19日、同行取材で訪れた昭和基地から約5キロ離れた小島、オングルカルベンではアデリーペンギンが子育てを行っていた。同じく繁殖期を迎えているナンキョクオオトウゾクカモメがひなを襲う場面も見られ、ひなを守る成鳥との激しい攻防が繰り広げられている。
アデリーペンギンは南極沿岸の露岩域で繁殖し、昭和基地付近では、同地やまめ島など複数の営巣地がある。小石を集めて巣を作り、南極が夏場の間に卵を産み育てる。

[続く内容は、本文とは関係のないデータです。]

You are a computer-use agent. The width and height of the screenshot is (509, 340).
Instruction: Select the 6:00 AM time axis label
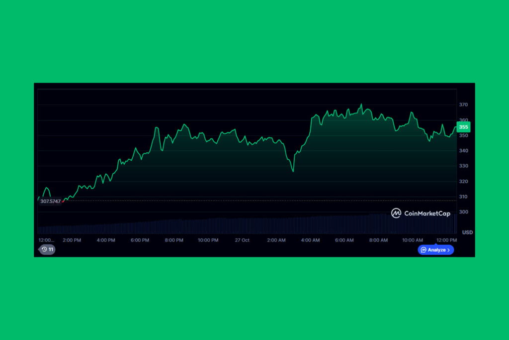pos(344,240)
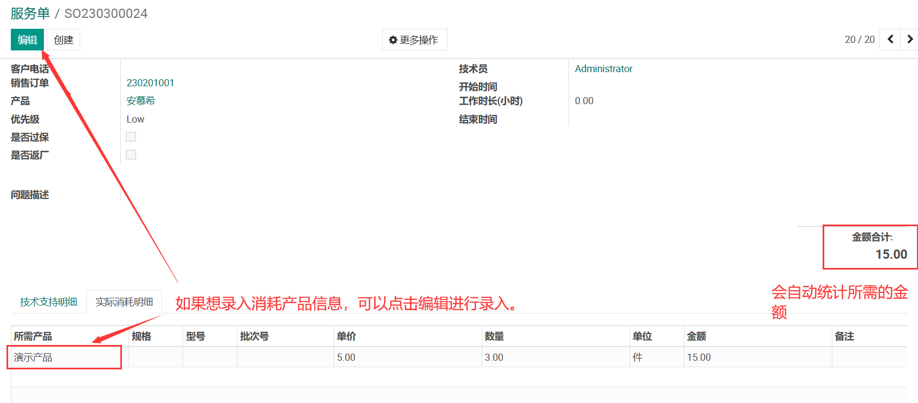
Task: Sort by the 单价 column header
Action: pyautogui.click(x=346, y=336)
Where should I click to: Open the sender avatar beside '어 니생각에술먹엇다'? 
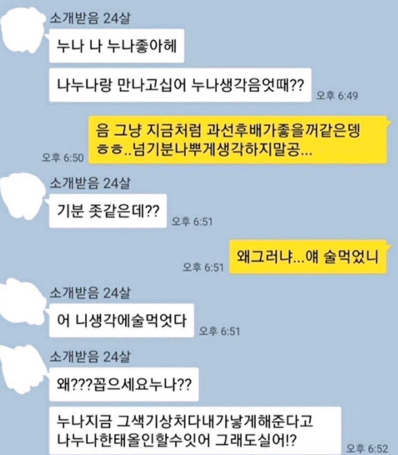[22, 304]

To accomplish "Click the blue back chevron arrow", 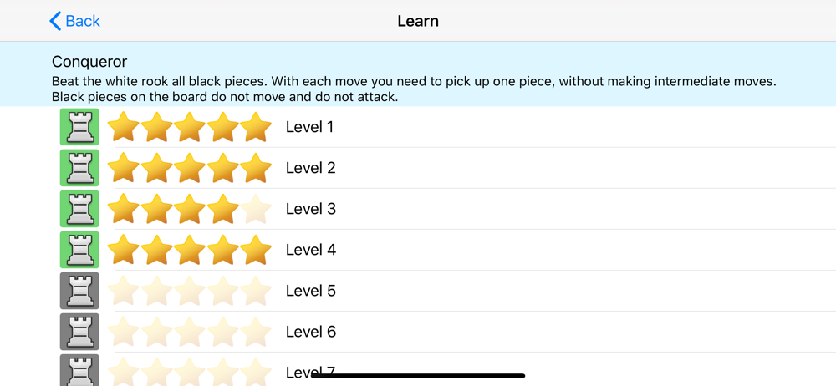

(7)頭を隠して丸まるアデリーペンギンのひな 卵からかえったひなは灰色の羽毛で覆われている。ひな同士で集団を作り、成鳥が寄り添うように取り囲んでいた。周りには天敵によって食べられたひなの残がいや途中で死んでしまったひなが数多くあった。分解が進まない南極では腐らないまま乾燥し、長い年月をかけ風化して自然の循環に戻る。
ナンキョクオオトウゾクカモメが上空を回り、隙を狙ってヒナを襲う。成鳥はくちばしで激しく突き、追い払う光景が何度も見られた。
(5)ペンギンの繁殖地の近くの岩場に隠れるナンキョクオオトウゾクカモメのひな すぐそばの岩陰にはナンキョクオオトウゾクカモメのひな1羽が身をひそめて親鳥の帰りを待っていた。
自然の優しさと厳しさ同時に感じさせる光景が広がっていた。